Angola Intensifies Mining Activities to Increase Foreign Earnings

Angola’s Mining sector has announced plans to increase mining activities on the exploration of diamonds, gold, phosphates, iron, copper and ornamental stones to ramp up foreign earnings.

The activities fall under the implementation of twenty-three new projects in the short and medium term .

This was announced  by minister of Geology and Mining, Francisco Queiroz at the opening ceremony of the 6th Consultative Council of the sector.

According to minister, the implementation of these projects contribute to tackle the current crisis by diversifying the sources of tax revenues and raise the country’s foreign exchange resources.

The official stressed that of 23 projects, five are diamonds, four gold, two iron, two phosphates, one copper and nine ornamental stones, but he would not  mention the value of each project.

The official said there is a strategy aimed to change the country’s economic base over the next 15 years, putting the mining industry as an alternative to the oil.

In order to ensure materialisation of said strategy, Francisco Queiroz called for the need to invest in the production of information, geological and mining mapping of all territory, with the data provided by National Plan of Geology (Planageo).

He also mentioned the permanent and systematic commitment to an institutional or business environment based on the principles of transparency, loyalty and technical – professional strictness and international good practices, as part of conditions.
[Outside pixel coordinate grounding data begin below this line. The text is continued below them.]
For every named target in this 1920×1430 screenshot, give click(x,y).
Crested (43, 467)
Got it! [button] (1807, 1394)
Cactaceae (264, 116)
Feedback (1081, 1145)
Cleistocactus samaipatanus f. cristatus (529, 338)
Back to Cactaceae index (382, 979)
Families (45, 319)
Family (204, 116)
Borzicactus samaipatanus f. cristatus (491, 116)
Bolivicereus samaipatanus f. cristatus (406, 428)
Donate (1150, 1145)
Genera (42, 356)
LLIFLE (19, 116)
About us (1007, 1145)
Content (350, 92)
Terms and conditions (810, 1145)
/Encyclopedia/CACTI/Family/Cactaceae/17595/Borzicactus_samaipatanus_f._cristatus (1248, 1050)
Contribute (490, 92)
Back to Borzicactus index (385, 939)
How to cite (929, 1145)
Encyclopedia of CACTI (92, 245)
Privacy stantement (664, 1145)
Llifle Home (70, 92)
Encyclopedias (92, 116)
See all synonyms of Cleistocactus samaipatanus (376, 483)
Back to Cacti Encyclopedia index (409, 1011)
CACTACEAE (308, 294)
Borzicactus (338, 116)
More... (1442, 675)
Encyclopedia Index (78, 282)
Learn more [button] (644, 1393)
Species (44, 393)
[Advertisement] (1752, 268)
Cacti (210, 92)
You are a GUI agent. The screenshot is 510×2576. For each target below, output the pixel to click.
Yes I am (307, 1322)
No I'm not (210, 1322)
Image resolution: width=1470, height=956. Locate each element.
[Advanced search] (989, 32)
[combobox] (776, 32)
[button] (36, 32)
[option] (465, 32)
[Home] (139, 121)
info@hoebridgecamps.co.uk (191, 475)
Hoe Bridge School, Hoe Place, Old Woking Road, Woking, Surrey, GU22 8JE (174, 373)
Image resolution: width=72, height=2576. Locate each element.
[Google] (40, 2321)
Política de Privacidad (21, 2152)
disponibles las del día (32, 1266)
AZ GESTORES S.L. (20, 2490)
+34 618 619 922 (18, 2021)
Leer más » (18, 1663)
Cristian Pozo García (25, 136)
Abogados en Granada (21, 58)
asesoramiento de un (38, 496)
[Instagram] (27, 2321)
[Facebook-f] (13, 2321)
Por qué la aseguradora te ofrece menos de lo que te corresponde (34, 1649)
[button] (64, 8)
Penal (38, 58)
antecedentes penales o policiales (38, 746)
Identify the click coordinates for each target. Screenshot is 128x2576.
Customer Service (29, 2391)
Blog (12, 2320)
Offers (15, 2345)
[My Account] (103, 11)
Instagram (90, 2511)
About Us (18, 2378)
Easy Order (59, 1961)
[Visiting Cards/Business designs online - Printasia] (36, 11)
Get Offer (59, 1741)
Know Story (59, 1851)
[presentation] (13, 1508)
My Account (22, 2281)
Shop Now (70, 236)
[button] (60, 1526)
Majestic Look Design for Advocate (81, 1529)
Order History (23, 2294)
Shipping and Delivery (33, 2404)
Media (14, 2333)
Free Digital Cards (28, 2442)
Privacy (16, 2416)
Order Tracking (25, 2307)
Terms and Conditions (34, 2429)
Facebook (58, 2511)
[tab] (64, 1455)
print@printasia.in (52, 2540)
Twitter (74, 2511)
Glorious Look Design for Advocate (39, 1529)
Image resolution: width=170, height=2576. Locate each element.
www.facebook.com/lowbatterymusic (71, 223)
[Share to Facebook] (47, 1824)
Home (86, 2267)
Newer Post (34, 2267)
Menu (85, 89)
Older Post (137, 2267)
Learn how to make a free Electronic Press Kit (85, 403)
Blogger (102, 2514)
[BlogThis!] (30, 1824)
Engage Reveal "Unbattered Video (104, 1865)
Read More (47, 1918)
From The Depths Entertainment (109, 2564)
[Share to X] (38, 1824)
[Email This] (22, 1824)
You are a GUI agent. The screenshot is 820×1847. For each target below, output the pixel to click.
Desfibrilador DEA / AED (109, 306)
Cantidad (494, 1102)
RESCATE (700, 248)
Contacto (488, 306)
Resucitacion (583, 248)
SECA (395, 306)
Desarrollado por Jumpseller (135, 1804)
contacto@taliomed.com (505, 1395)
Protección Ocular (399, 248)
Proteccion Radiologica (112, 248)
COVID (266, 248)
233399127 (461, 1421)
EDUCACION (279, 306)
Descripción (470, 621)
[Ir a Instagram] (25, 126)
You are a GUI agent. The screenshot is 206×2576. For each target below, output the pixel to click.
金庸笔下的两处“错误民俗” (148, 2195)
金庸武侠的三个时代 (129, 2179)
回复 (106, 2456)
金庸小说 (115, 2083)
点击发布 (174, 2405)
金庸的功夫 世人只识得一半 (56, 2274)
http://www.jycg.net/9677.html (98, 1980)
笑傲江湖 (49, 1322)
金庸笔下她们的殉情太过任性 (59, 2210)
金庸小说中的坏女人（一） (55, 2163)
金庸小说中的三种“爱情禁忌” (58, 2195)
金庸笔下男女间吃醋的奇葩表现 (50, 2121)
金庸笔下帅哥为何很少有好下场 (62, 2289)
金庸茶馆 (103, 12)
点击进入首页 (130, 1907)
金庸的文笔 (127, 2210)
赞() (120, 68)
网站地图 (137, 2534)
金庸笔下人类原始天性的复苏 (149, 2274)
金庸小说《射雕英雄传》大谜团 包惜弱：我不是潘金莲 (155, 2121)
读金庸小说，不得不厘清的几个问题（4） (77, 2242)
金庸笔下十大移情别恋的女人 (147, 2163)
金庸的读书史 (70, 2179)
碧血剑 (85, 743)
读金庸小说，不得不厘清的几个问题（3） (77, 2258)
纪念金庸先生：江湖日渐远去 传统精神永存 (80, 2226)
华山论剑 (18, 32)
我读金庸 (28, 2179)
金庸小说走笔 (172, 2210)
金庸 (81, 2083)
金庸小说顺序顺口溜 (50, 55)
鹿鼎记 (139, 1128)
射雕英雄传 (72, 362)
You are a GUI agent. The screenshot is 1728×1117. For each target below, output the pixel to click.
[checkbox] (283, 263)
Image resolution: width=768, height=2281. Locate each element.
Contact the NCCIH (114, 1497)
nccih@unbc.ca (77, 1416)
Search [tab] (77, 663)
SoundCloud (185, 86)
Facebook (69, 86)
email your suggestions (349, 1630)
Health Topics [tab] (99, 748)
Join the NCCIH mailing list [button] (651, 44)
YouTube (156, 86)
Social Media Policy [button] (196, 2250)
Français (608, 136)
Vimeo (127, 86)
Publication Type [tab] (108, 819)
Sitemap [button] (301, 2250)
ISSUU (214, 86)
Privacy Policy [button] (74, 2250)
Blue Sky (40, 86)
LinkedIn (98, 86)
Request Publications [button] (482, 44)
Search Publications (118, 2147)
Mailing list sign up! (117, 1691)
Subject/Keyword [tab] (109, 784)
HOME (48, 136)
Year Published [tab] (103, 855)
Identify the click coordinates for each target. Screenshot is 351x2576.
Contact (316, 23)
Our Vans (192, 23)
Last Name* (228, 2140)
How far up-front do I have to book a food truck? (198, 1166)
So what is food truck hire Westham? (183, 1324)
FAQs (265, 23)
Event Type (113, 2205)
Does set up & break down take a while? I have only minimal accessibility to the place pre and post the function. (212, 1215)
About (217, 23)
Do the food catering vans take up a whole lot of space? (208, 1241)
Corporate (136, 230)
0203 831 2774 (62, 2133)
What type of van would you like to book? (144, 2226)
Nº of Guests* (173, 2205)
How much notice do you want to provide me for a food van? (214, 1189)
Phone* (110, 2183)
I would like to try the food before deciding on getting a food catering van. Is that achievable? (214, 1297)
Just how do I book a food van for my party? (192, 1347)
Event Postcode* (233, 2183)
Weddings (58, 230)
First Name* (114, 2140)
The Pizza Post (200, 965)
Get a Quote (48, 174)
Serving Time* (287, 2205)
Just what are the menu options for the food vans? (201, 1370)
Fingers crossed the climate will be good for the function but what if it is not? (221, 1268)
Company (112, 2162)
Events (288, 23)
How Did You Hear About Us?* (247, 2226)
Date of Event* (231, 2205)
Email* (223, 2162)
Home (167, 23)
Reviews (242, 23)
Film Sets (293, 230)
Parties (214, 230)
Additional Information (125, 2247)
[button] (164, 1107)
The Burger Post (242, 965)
In another aspect, the minister defended the need to guarantee the real appropriation of the results of the exploitation of the mining resources of Angola by the Angolans themselves, throughout their value chain, from the perspective of the African Mining vision of African Union which plans the continent’s development by 2063.

The meeting, running under the motto “The implementation of the executive strategy for the geology and mining sector”, include presentation of proposals for solutions to the current economic challenges and prospects for the next five years, based on the available indicators.